Market movers today
- We start the week in a fairly quiet fashion on scheduled global data releases. However, in the Nordics focus will start out with Swedish October inflation and Danish Q3 GDP both to be released this morning. For details see the Nordic Macro Section below.
- US President Joe Biden and Chinese President Xi Jinping are scheduled to hold a virtual summit later today which will always get attention from a global diplomacy perspective.
- Later this week, markets will keep a close eye on US retail sales (Tuesday), the UK labour market report (Tuesday) and also a range of Fed speakers for any hints on the monetary policy outlook. Also markets will follow global COVID-19 data and possible new restrictions being put in place (see below).
- Finally, we should soon expect an announcement of whether Jerome Powell is re-nominated as Fed chair.
The 60 second overview
COVID-19 restrictions: On the back of rising contaminations the Netherlands has entered a three-week partial lockdown forcing bars, restaurants and supermarkets to close at 20.00 and non-essential stores to close at 18.00. Also spectators will be banned from sporting events and people are being urged to work from home. This illustrates the rising risk of new lock-down measures being put in place in developed countries. Also Austria and Germany are contemplating tougher measures.

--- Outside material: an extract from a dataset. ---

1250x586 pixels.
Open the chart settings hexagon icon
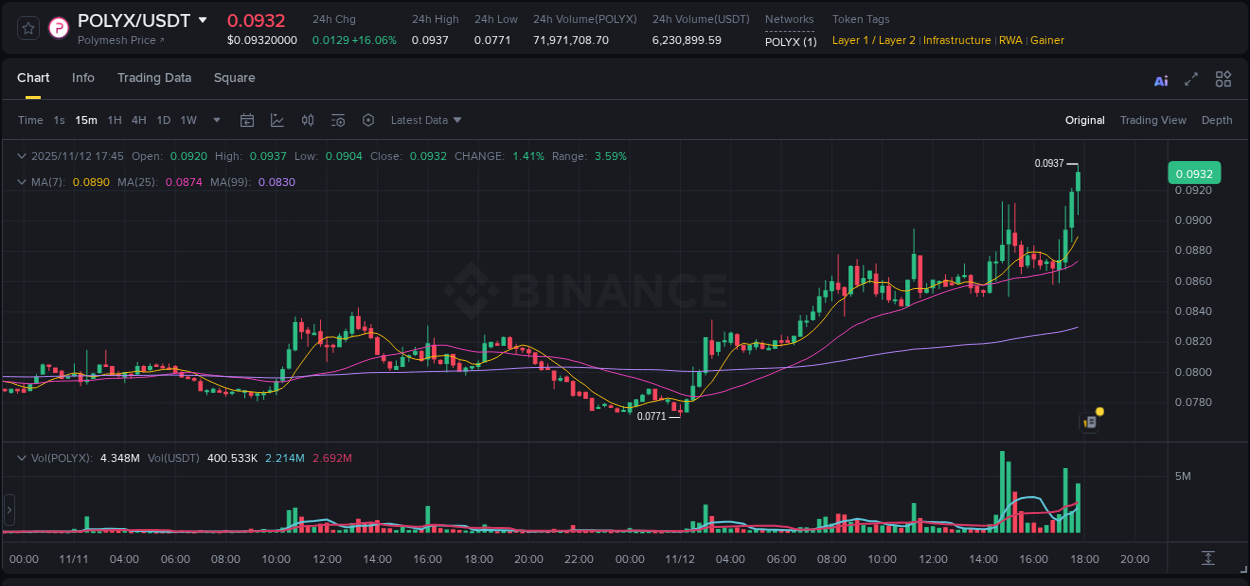pos(368,120)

We think the next 3-6M will be challenging in Europe and in the US and we expect many countries will re-introduce (or tighten) some of the soft measures like face mask requirements and COVID-19 green pass. We still think the bar for new lockdowns in most countries is higher this year due to the vaccine roll-out but countries with low vaccine uptake may be forced to implement tougher measures. We still expect a weaker relationship between new cases and hospitalisations/deaths, especially in countries with high vaccine uptakes.

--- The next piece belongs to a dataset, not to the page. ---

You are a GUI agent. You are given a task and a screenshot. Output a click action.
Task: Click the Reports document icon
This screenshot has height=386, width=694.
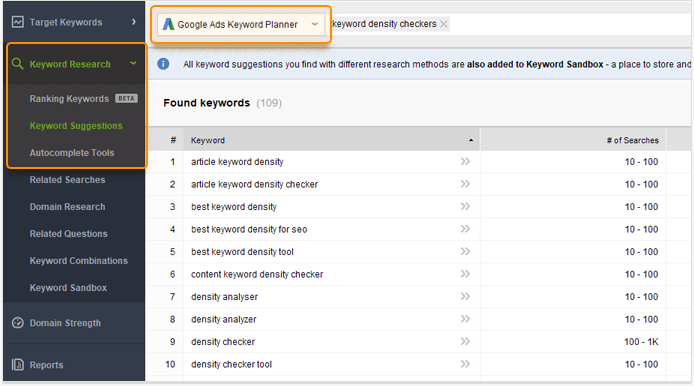(x=18, y=365)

COP26: Over the weekend more than 200 nations agreed on a climate agreement coined the Glasgow Climate Pact. The agreement included several measures to fight climate change which among other things included the first explicit intention to reduce the use of coal (to be “phased-down”) and a framework for a global carbon market. According to experts the agreement keeps hopes alive that the Paris Agreement’s 1.5 degree Celsius goal is still achievable. Meanwhile, critics say the agreement was not ambitious enough and that the really tough decisions have merely been pushed out in time.
China: Overnight data out of China revealed both retail sales and industrial production beating market expectations. This comes after a string of worse-than-expected figures and does give some investor relief. That said, also this morning we got fixed asset and property investment data which still highlighted how not least the Chinese market for property development will continue to be followed closely. Prior to the releases The People’s Bank of China has rolled over its medium term lending facility thereby injecting CNY 1tn into the bank system.

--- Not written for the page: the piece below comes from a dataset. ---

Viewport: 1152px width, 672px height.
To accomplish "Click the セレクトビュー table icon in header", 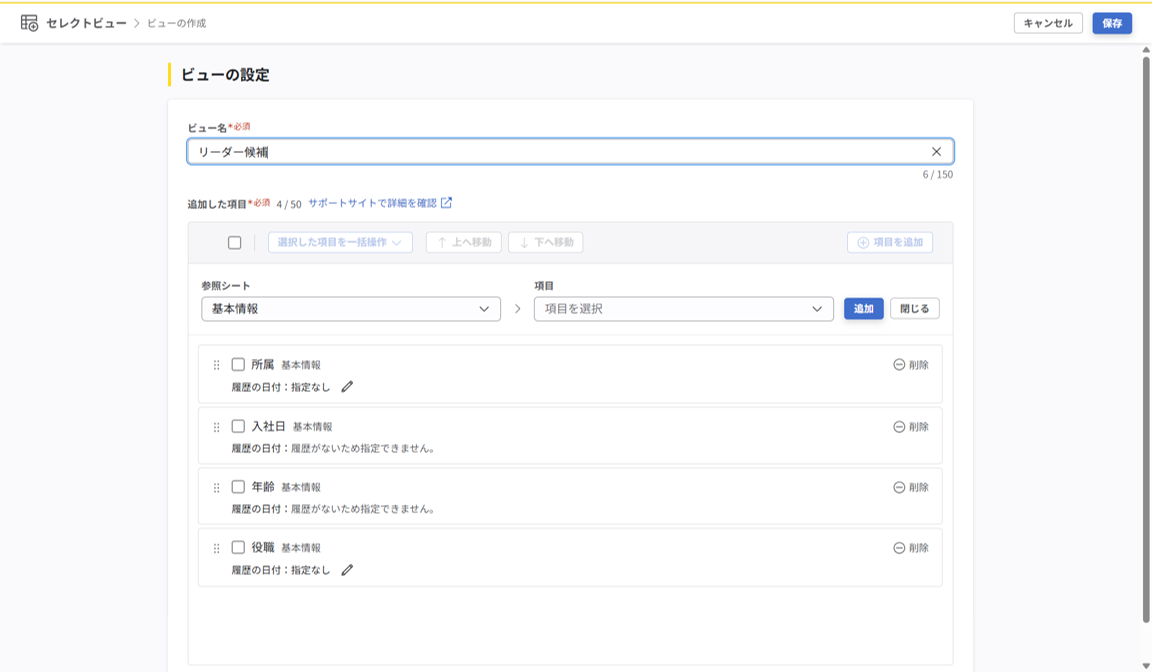I will coord(29,23).
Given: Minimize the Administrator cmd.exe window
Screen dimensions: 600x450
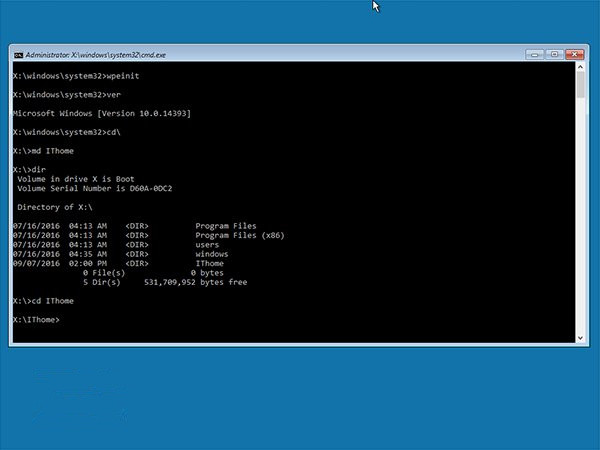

Japan: National Account figures this morning showed a larger-than-expected setback in Japanese activity in Q3. That still leaves Japan as one of the biggest losers from the COVID-19 crisis with the country posting one of the largest GDP gaps to both pre COVID-19 levels and not least trend as illustrated by this twitter-chart.
Equities: As anticipated in our September strategy, sector- and style performance have turned more directionless. Last week we saw both defensives/cyclicals and growth/value among winners- and losers. On Friday, preference reversed for the week, with growth names generally outperforming. Communication services and tech were among the leaders, while value defensives such as energy, utilities and consumer staples lagged. Asian markets are mixed this morning, despite strong Chinese macro numbers. US futures slightly higher.
FI: It was a very volatile week for the global bond market as shown by the 10Y US Treasury yield, which has been trading between 1.43% and 1.56%. The real yield has again been touching the 5Y low of -1.20%. Hence, real yields continue to trade at very expensive levels on the back of the higher than expected US inflation numbers.
FX: The end to last week’s session was generally characterised by modest USD gains and reflation-sensitive currencies in RUB, HUF, PLN, SEK and NOK posting decent losses. Both EUR/USD and EUR/GBP moved somewhat lower.
Credit: There were only small moves in credit on Friday. iTraxx Xover widened 0.7bp, closing in 248bp, and Main unchanged in 48.7bp. HY bonds tightened 0.7bp and IG was unchanged.
Nordic macro
Swedish inflation numbers for the month of October will be released at 09.30 CET today. We expect CPIF and CPIF ex energy to print spot on respectively 0.2 percentage points below the Riksbank’s forecasts, with CPIF unchanged on the month and ex energy 0.2% higher m/m. Electricity prices have come down during October and we expect this to drag down headline, whereas fuel is expected to pull in the opposite direction. We also expect food prices to increase slightly on the month. The big joker lies within transportation services, where we saw higher than expected numbers from both Norway and Denmark last week. However, there are no signs of significantly higher foreign airline ticket prices. Additionally, as the autumn break spilled over into November, it is hard to pinpoint which month will actually be hit.
In Denmark, we get the GDP indicator for Q3. The Danish economy maintained its momentum in Q3 and we expect that the GDP indicator will show growth of 0.7%. Industry has looked strong, and the service economy has experienced a powerful tailwind in the wake of the reopening, which has also created a record number of jobs.